The park and palace of Monserrate, formerly a farm with fruit orchards and crop fields, were first imagined by Gerard DeVisme, who rented the farm from the Melo e Castro family in the 18th century. He was followed by William Beckford, who also lived here, and by Francis Cook.
It was, however, Francis Cook, the first Viscount of Monserrate, who, together with the landscape painter William Stockdale, the botanist William Nevill and the master gardener James Burt, created the contrasting scenarios that are to be found in the park, where narrow winding footpaths intertwine amongst ruins, nooks and crannies, waterfalls and lakes, in what, at first sight, seems to be an apparently disordered fashion.
Spontaneously growing species from Portugal (arbutus-trees, holly trees, cork oak-trees, amongst others) combine with others originating from all of the world’s five continents, inviting visitors to enjoy a stroll through plant varieties of the whole world, ranging from such countries as Australia to Mexico and Japan. Altogether, there are more than 2500 species.
Particularly worth a mention inside the palace are the Music Room and the luxurious reception rooms, such as the Indian living-room, the dining-room and the library, all of which are to be found on the ground floor. The tour of the palace also takes visitors to the first floor, where the private apartments were located.
Duration: 2 hours
Situated close to the sea and traditionally a fishing village, Cascais enjoyed an important period of development in the 14th century, when it was a major stopping off point for boats on their way to Lisbon, turning it into a very busy port at that time.

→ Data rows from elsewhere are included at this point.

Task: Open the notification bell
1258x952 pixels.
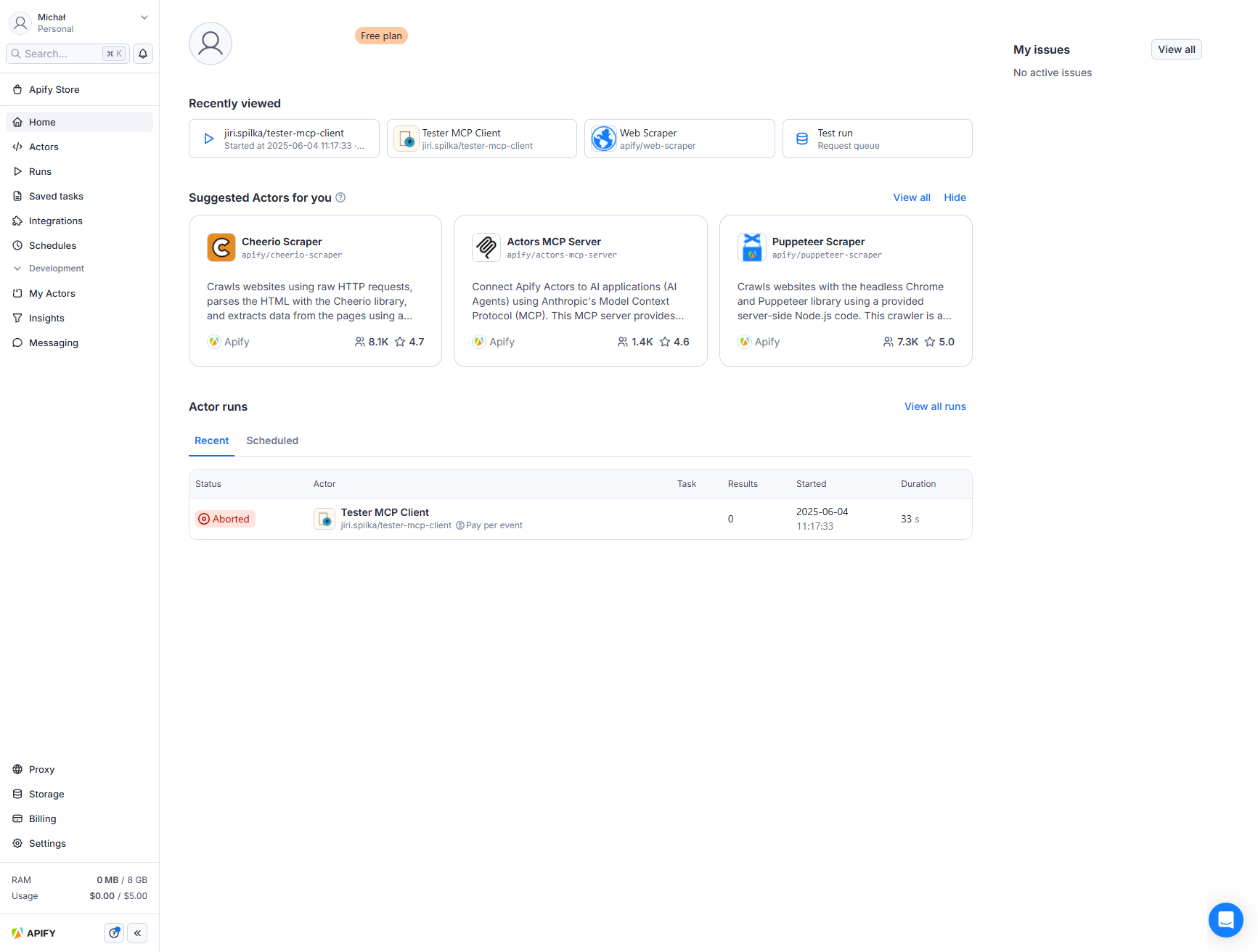Action: click(142, 53)
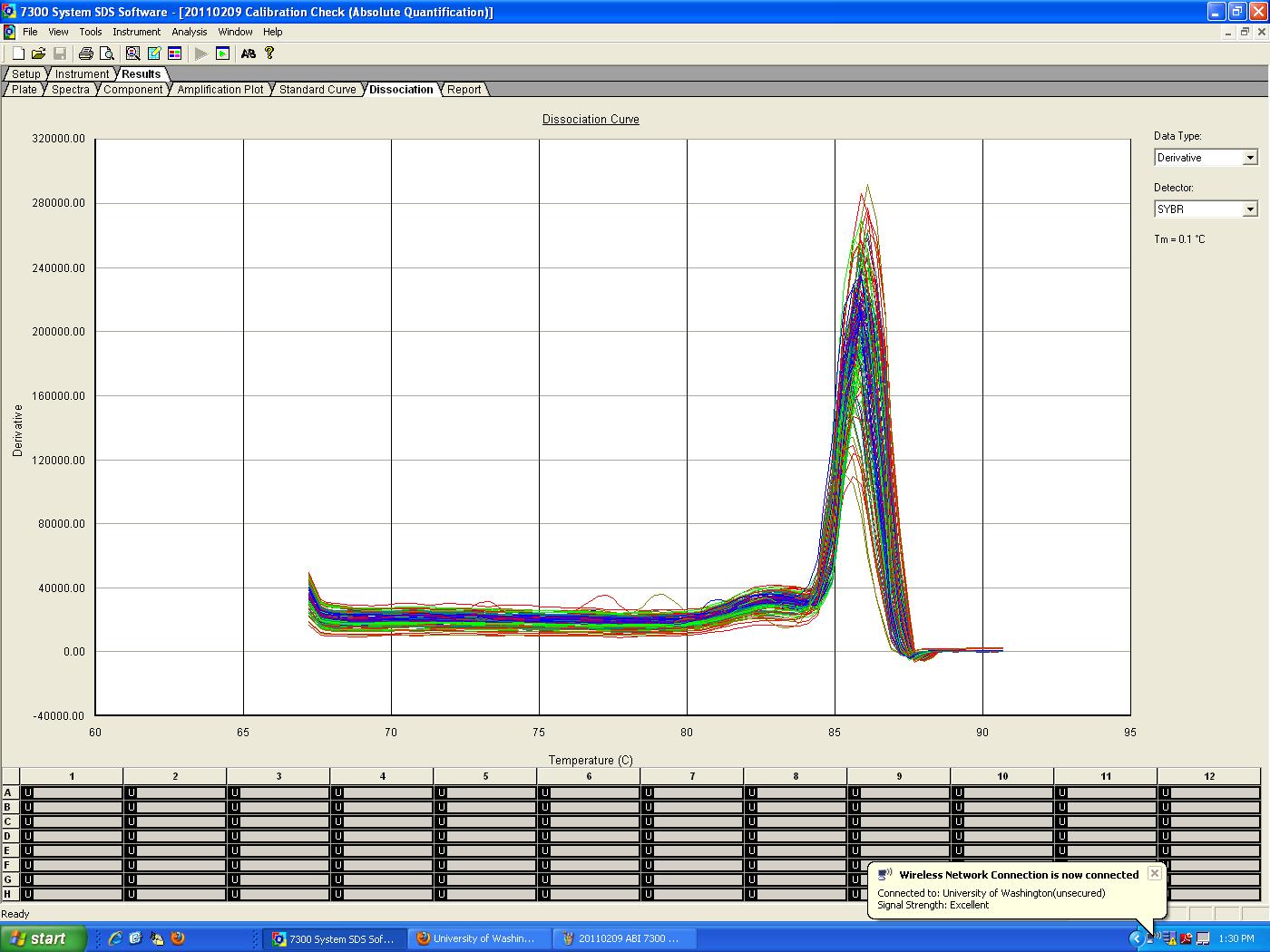Screen dimensions: 1270x952
Task: Click the Print toolbar icon
Action: [86, 53]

It was, however, in the second half of the 19th century, when sea bathing became a popular activity, that Cascais was given the impetus that transformed it into a very fashionable summer resort. The great driving force behind this transformation was the king of Portugal, Dom Luís I, who, in 1870, converted the Fortaleza da Cidadela into the summer residence of the Portuguese monarchy. The king’s example was immediately copied by the nobility, who built palaces and extremely beautiful villas in the town, where they spent the hottest season of the year, completely transforming the appearance of the former fishing village.
Cascais also began to attract the attention of the curious, who came here to enjoy a stroll by the seaside, and access to the town was greatly facilitated by the opening of the railway line between Pedrouços and Cascais in 1889. Nowadays, Cascais is a very lively and cosmopolitan town that still preserves a great deal of its earlier aristocratic atmosphere.
Particularly recommended is a stroll through its streets, where you will find shops of the highest quality, or perhaps you might prefer to enjoy a few moments’ rest at one of the many outdoor cafés and restaurants scattered about the town.
Duration: 1 hour
The Boca do Inferno (literally the Jaws of Hell), an inlet along the coast that is surrounded by steep rocks and caves, continues to be a natural curiosity attracting many thousands of visitors to marvel at the brute strength of the sea.